Em julho de 2019, a inauguração do mural Cisne Negro, em homenagem ao poeta catarinense Cruz e Sousa, movimentou o Centro de Florianópolis: com cerca de 900 metros quadrados, a obra levou 30 dias para ficar pronta, e hoje decora o paredão do Edifício João Moritz, ao lado do Museu Histórico de Santa Catarina, na Praça XV de Novembro. Todo em preto e branco, o mural, assinado pelo artista Rodrigo Rizo, representa visualmente características marcantes dos escritos do poeta, precursor da poesia simbolista no Brasil.

Em agosto, outra pintura de grandes dimensões, em tributo a outro grande nome da história de Santa Catarina, passou a adornar mais um espaço no Centro da capital catarinense: o desenho homenageia Maria Antonieta de Barros, filha de escrava e órfã de pai que foi a primeira mulher, e negra, a ser eleita deputada estadual no Brasil. Com 32 metros de altura e nove de comprimento, o mural fica no Edifício Atlas, na esquina das ruas Tenente Silveira e Deodoro. Os artistas responsáveis pela obra foram Thiago Valdi, Monique Cavalcante (conhecida como Gugie) e Tuane Ferreira.

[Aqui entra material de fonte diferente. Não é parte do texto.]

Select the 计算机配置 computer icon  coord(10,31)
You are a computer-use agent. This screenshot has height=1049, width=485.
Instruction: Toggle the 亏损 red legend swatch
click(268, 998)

O que nem todo mundo sabe é que ambas as obras fazem parte do Street Art Tour, que desenvolve um trabalho de valorização e fomento da arte de rua em Florianópolis. O projeto é fruto da parceria entre o artista Rodrigo Rizo – que é bastante conhecido como autor dos camaleões coloridos espalhados por toda a ilha – e os produtores culturais Marina Tavares e Arturo Valle Junior, da Studio de Ideias. Uma das primeiras ações do projeto foi o lançamento de um aplicativo, disponível para iOS e Android, por meio do qual é possível mapear e seguir um roteiro para conhecer desenhos e pinturas espalhados pela cidade – que, desse ponto de vista, transforma-se em um enorme museu a céu aberto. E o melhor: com “entrada” gratuita.

— Em Florianópolis nós temos uma produção forte de arte urbana, uma produção expressiva, ainda mais considerando o tamanho da cidade, que nem é grande. Queríamos estudar e entender melhor de onde vem essa vocação local para a arte de rua — fala Marina Tavares, explicando como nasceu o Street Art Tour.

— Conversávamos muito sobre a evolução do grafiti no município, e sobre que tipo de relação a população tinha com essas obras. Essa relação já existia? Os moradores conheciam os artistas que executavam essas obras? Então começamos a pensar em formas de aproximar a arte urbana do público — completa Marina.

Uma das primeiras ideias foi uma grande exposição de arte urbana em algum museu da cidade, mas a opção logo foi descartada.

— Não queríamos uma coisa pontual, momentânea, em um espaço fechado, expositivo. Queríamos que as obras estivessem na rua, mas que ficasse claro para o público que elas são assinadas por artistas profissionais, às vezes artistas daqui, às vezes artistas de fora que só estiveram de passagem, mas deixaram seu registro. Queríamos que essa relação com o público surgisse de modo natural — explica Marina.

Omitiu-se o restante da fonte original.